# Bericht: Vogesen im Oktober!



## peterws (12. Oktober 2007)

Hallo,

nachden ich auf diesen Beitrag (http://www.anglerboard.de/board/showthread.php?t=110270) leider wenig Reaktion bekam und inzwischen wieder aus dem Urlaub zurück bin, möchte ich ein paar meiner Vogesen-Angel-Erfahrungen in dieses Forum einbringen.

Die Vogesen erstrecken sich sowohl über das Departement Vosges und Haut Rhein. Die Fischereibedingungen der beiden Departements sind aber sehr ähnlich und unterscheiden immer zwischen Kategorie 1 und 2 Gewässern, das erstere sind Salmonidengewässer (Bergseen, Stauseen, Bäche) und alles andere fällt unter Kategorie 2. Für mich wichtig war, dass Ende September die Salmonidensaison endet und damit auch das Spinnfischen in Kategorie 1 Gewässern nicht mehr erlaubt ist (in den Vogesen gibt es fast ausschließlich Kategorie 1 Gewässer).

Einzige Ausnahme, zu meinem Glück, der meinem Urlaubsort rlativ nahe gelegene Stausee _Kruth-Wildenstein_ (Kategorie 1). Dort endet die Forellen-Saison drei Wochen später als im restlichen Departement Haut Rhein und für 10 Euro bekommt man an der _Herberge du Lac_ die Tageskarte. 

Ich habe allerdings auch an vielen anderen Gewässern Angler gesehen, wobei ich nicht genau sagen kann, auf was sie geangelt haben und ob es zu dieser Zeit, Anfang Oktober noch zulässig war.

Noch eine Ausnahme ist der See bei der Ortschaft _Sulxures sur Moselotte_. Ich weiß nicht genau, um was es sich bei diesem Gewässer handelt, aber ich glaube "edler Forellenpuff" trifft es am ehesten. Dort darf man für 27 Euro am Tag, in den Wintermonaten ausschließlcih mit der Fliege, den Forellen nachstellen. In der Stunde, die ich das Treiben an diesem See beobachtete, hatte keiner der ca. 30 Angler einen Biss. Für meinen Geschmack ist dieses Gewässer nicht zu empfehlen.

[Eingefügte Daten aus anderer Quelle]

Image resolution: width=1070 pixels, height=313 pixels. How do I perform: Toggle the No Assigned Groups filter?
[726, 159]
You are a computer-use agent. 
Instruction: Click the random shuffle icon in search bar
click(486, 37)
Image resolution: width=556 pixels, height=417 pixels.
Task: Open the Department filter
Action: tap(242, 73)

Aber zurück zum _Lac Kruth-Wildenstein_, den ich einen Tag lang befischt habe. Typischer Stausee mit sehr tiefen klaren Wasser an der Staumauer immer flacher werdend zum Einlauf hin, ca 2 km lang.
Mit kleinen Spinnern und Blinkern habe ich mich dann auf die Pirsch begeben und habe das westliche Ufer sehr intensiv befischt. Da der See Niedrigwasser hatte musste ich teilweise über steile Steinfelder klettern, kam aber überall sehr gut ans Wasser.

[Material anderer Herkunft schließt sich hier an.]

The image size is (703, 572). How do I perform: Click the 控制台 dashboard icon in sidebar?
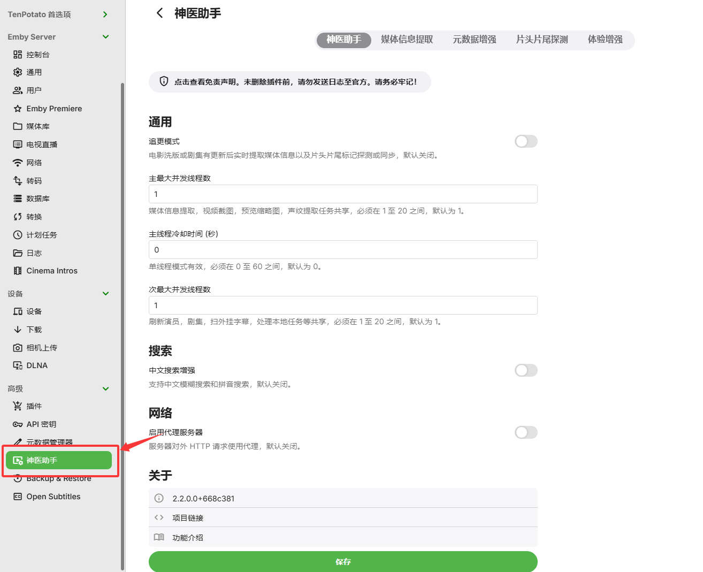[x=18, y=55]
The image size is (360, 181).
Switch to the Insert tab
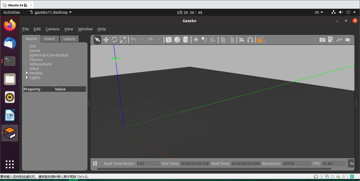click(50, 39)
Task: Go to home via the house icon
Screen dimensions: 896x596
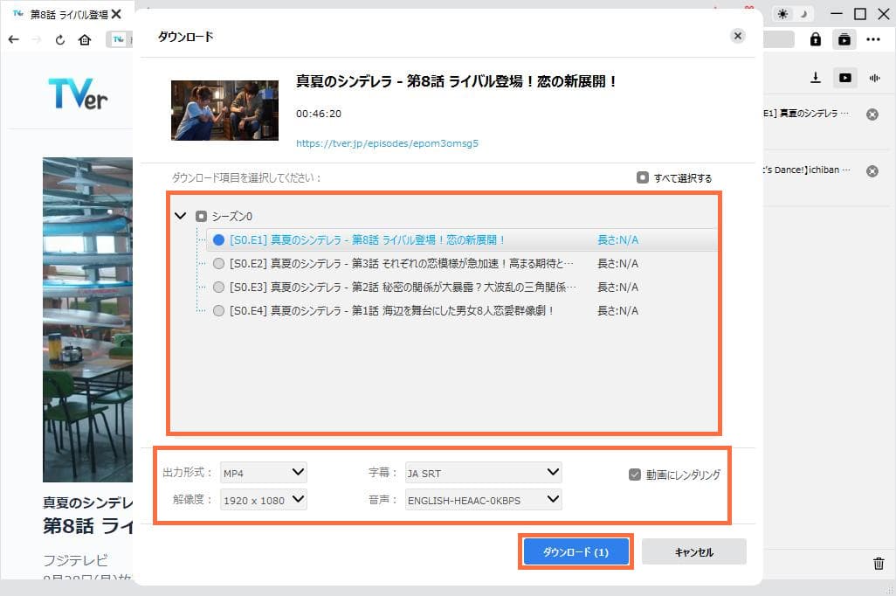Action: pyautogui.click(x=85, y=40)
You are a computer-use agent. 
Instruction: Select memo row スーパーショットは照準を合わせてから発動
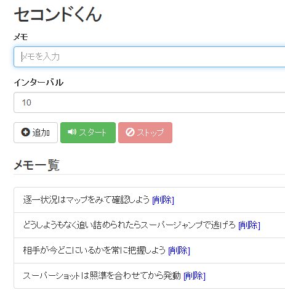click(x=150, y=276)
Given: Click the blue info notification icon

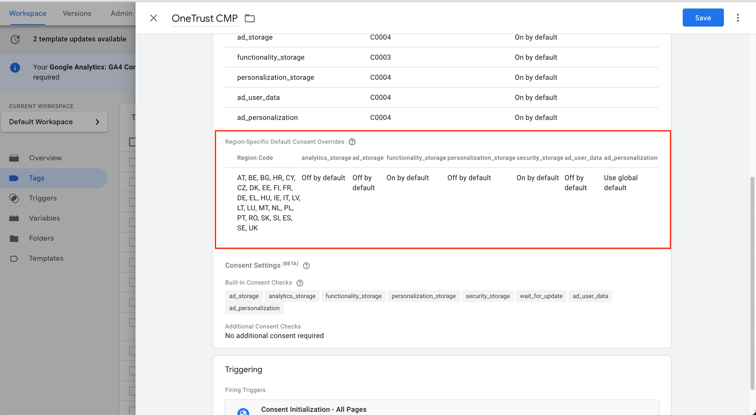Looking at the screenshot, I should pyautogui.click(x=15, y=68).
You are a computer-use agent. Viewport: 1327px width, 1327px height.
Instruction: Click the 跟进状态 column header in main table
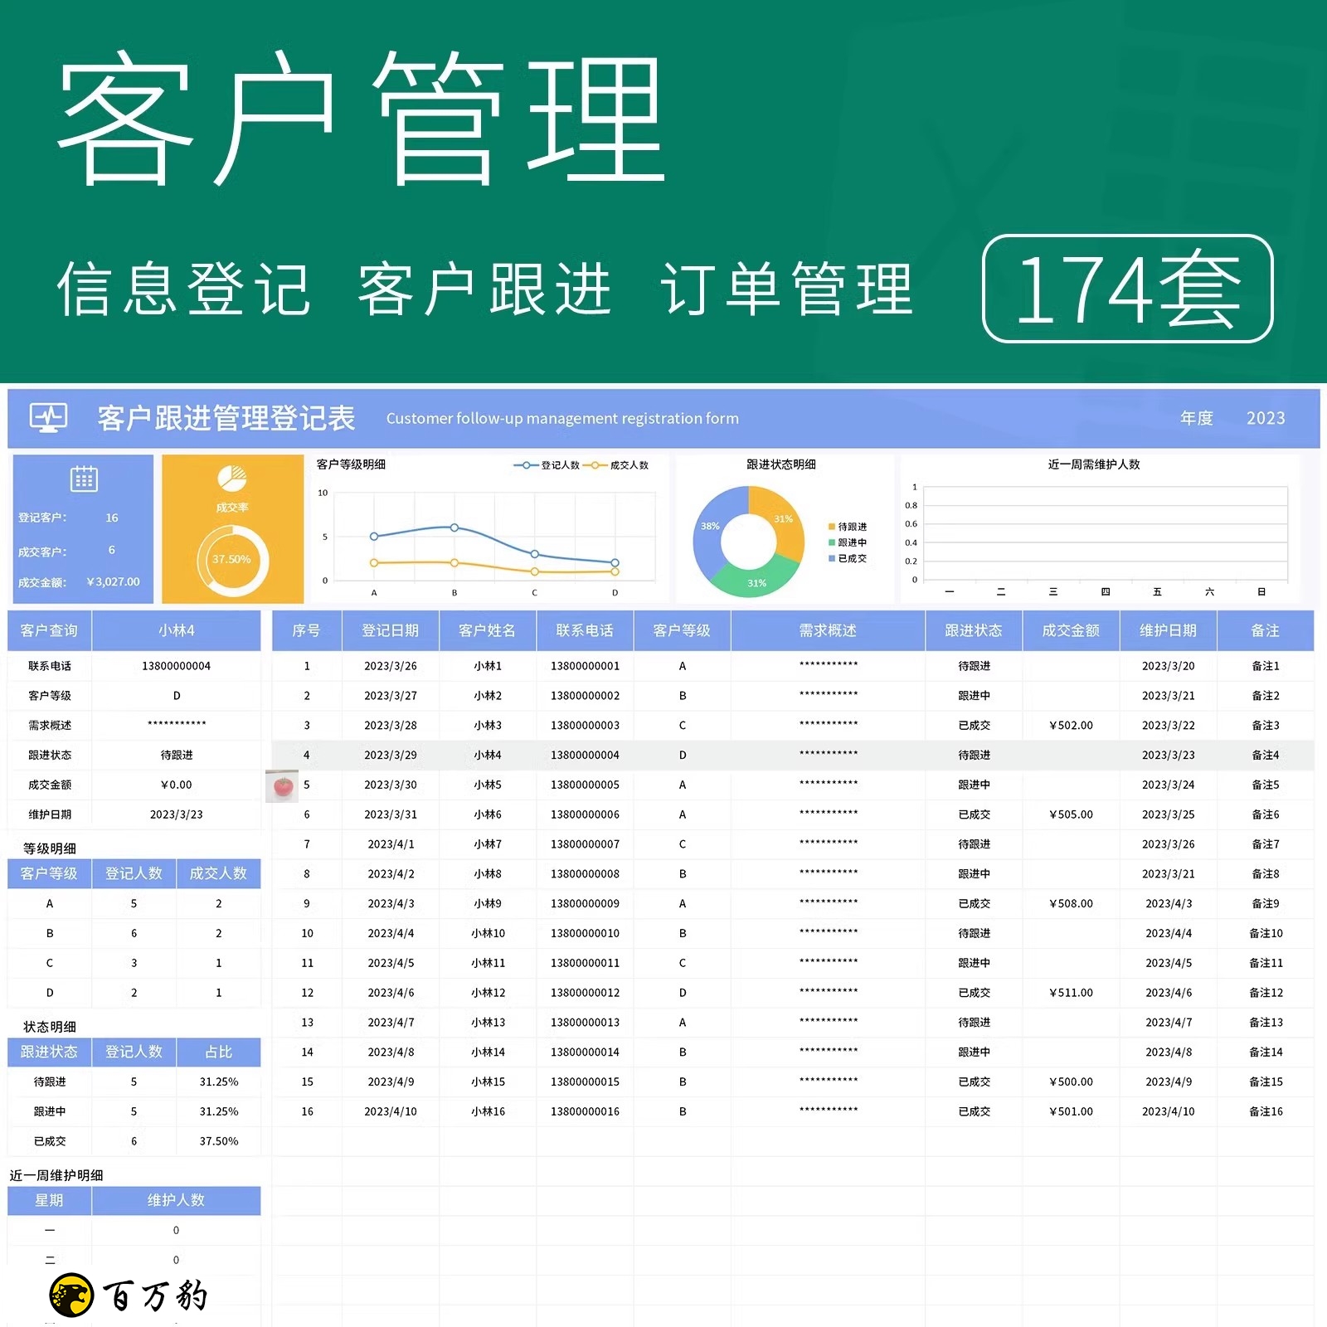[x=973, y=631]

Leider hatte ich für viele Stunden keinen einzigen Fischkontakt sondern habe nur immerwider einzelne Forellen steigen sehen. Etwas enttäscht kam ich an die Stelle zurück an der meine Frau, lesender Weise, in der Sonne saß und sehnsüchtig aufmich wartete. Ich wollte aber noch nicht aufhören, wollte meinen Fisch und handelte noch eine halbe Stunde heraus. Sie zeigte mir eine Stelle, an der Spitze einer kleien Landzunge, wo sie immer wieder Bewegung im Wasser gesehen hatte. Beim ersten Wurf in die Richtung verlor ich den Fabrikneuen Mepps, der noch nie zuvor im Wasser war. Etwas frustiert montierte ich einen schlanken, flachlaufenden 10cm-Wobbler und das war offensichtlich meine beste Idee des Tages. Schon beim ersten Wurf mit dem neuen Köder knallte es in der Rute und ich hatte meinen lang ersehnte Fisch an der Leine. Als der kämpfende Fisch langsam näher kam stellte ich zu meiner Verwunderung fest, dass es nicht, wie erhofft eine Forelle war, sondern der wahrscheinlich größte Barsch, den ich je zu Gesicht bekommen hatte (48cm). Der Tag war gerettet und mein persönliches Anglerglück perfekt.

In den Vogesen gibt es zahlreiche wunderschöne Gewässer und ich werde sicherlich versuchen, das nächste mal vor Begin der Schonzeit dort zu sein um noch mehr zu fischen und dem _Lac Kruth-Wildenstein_ werde ich auch ganz bestimmt wieder besuchen.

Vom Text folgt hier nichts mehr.